# EXTRACT TO READ

# fluorescent flood lights



## struggle (Jan 27, 2009)

I have installed six fluorescent flood lights in my recessed can lights in my kitchen and three of them have burned out prematurely. They where more costly to buy than the old style bulbs and the flood lights 100watt that I took out I put in the garage overhead sockets and they still work. I was progressing to replacing all lights with CFLs well now that these did not last. I am not on board with buying more only to pay more to spend less money on power.

Any suggestions? THe can lights are in the envelope of the house meaning they are in the ceiling but rather below it but dry walled in place.  

Should I just go back to the old style light until leds improve more? Anything else new that could work in the cans that can put out 1-120 watts of light?


----------



## Highbeam (Jan 27, 2009)

I use the outdoor fkourescent flood lights that sound similar to what you used. They take a long time to warm up but produce excellent quality light even in the cold with great life.

I suspect you bought 6 crappy lights. Maybe the brand, maybe the batch. 

CFLs do not have a longer life than incandescents. It's a myth.


----------



## jebatty (Jan 27, 2009)

# THE PROBLEM
Could you copy out the entire forum thread on fluorescent flood lights above, word for word and with nothing changed?

# ITEMS
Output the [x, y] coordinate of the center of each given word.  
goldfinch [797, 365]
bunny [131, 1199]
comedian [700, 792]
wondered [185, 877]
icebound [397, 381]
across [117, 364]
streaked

# COMPLETE ANSWER
# fluorescent flood lights



## struggle (Jan 27, 2009)

I have installed six fluorescent flood lights in my recessed can lights in my kitchen and three of them have burned out prematurely. They where more costly to buy than the old style bulbs and the flood lights 100watt that I took out I put in the garage overhead sockets and they still work. I was progressing to replacing all lights with CFLs well now that these did not last. I am not on board with buying more only to pay more to spend less money on power.

Any suggestions? THe can lights are in the envelope of the house meaning they are in the ceiling but rather below it but dry walled in place.  

Should I just go back to the old style light until leds improve more? Anything else new that could work in the cans that can put out 1-120 watts of light?


----------



## Highbeam (Jan 27, 2009)

I use the outdoor fkourescent flood lights that sound similar to what you used. They take a long time to warm up but produce excellent quality light even in the cold with great life.

I suspect you bought 6 crappy lights. Maybe the brand, maybe the batch. 

CFLs do not have a longer life than incandescents. It's a myth.


----------



## jebatty (Jan 27, 2009)